Оставив ужин почти нетронутым, я расплатился. Отвел Аниту в машину, которая стояла на улице Кантена Бошара, почти напротив кино, где мы перед этим смотрели веселую картину для грустных людей, и там избил ее. Она рассказала мне о том майском вечере, еще до нашей женитьбы, когда она напилась вместе с вами и двумя молодыми людьми – один из них был этот самый тип из ресторана. Она рассказала мне, что, выйдя ночью из очередного кабака, вы все отправились на вашу квартиру, чтобы выпить еще по стаканчику.

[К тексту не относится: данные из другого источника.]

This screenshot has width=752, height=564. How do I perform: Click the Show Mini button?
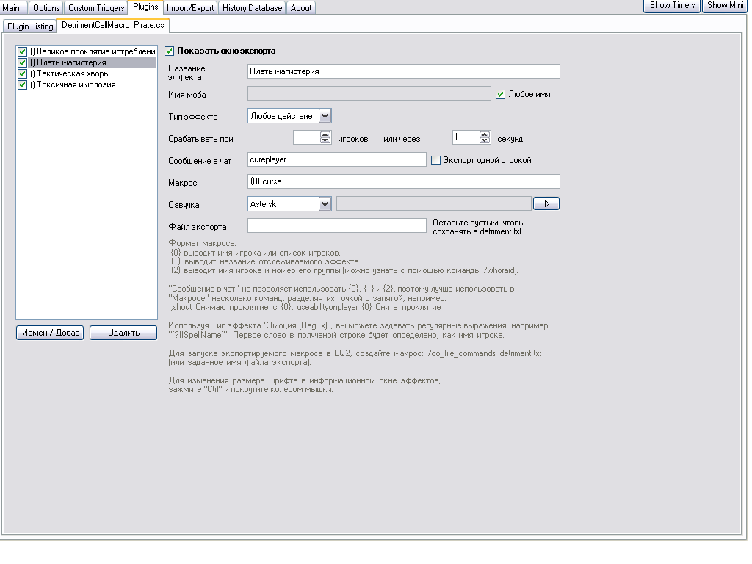725,6
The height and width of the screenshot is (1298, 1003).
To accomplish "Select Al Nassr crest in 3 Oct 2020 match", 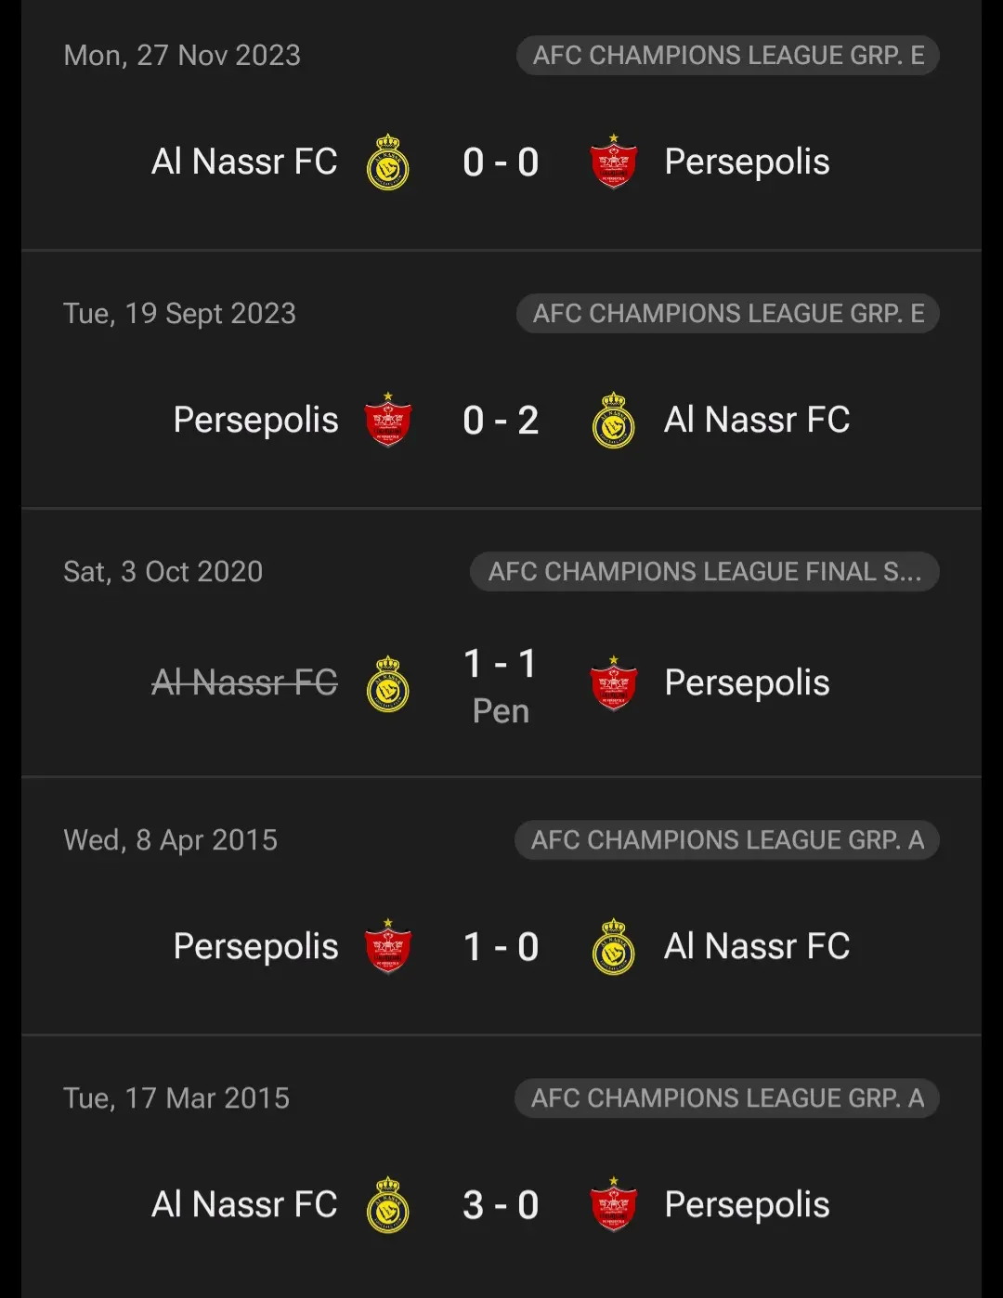I will pyautogui.click(x=388, y=684).
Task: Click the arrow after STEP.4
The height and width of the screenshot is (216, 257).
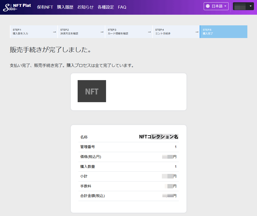Action: pos(197,32)
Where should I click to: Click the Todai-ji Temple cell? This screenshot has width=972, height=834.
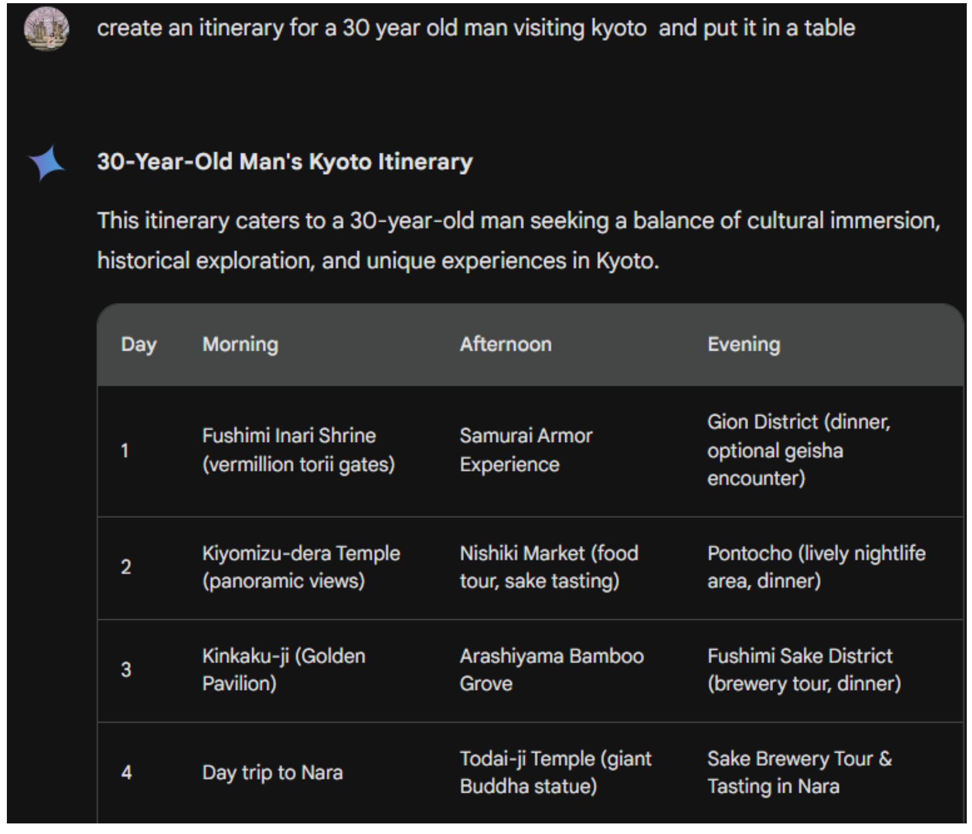(555, 773)
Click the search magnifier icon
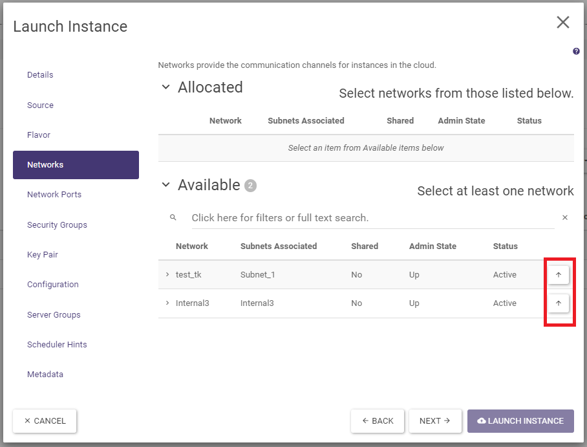Viewport: 587px width, 447px height. pos(173,218)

Рассказала, как в то время, как она с уже задранной юбкой миловалась с одним мерзавцем – не с тем, что был в ресторане, а с другим, – этот домогался того же от вас. Как вы обругали ее, убежали из собственной квартиры, бросив ее там одну. Она твердила сквозь рыдания, и я знал, что она не лжет: "Я совсем потеряла голову, я не соображала, что делаю. Дани не пьет, не путается с мужчинами, она кичится своей добродетелью, тем, что ей никто не нужен, и предает тебя при первом же случае. Она ни на миг не задумалась обо мне, понимаешь, просто ушла, а я была пьяна, вдребезги пьяна". Я отправил Аниту домой на такси, а сам вернулся в ресторан. Парень был еще там. Я дождался его на улице и своей обычной неторопливой походкой пошел метрах в ста за ним, по Елисейским полям. Он не видел меня. С ним была блондиночка, влюбленная, как все вы.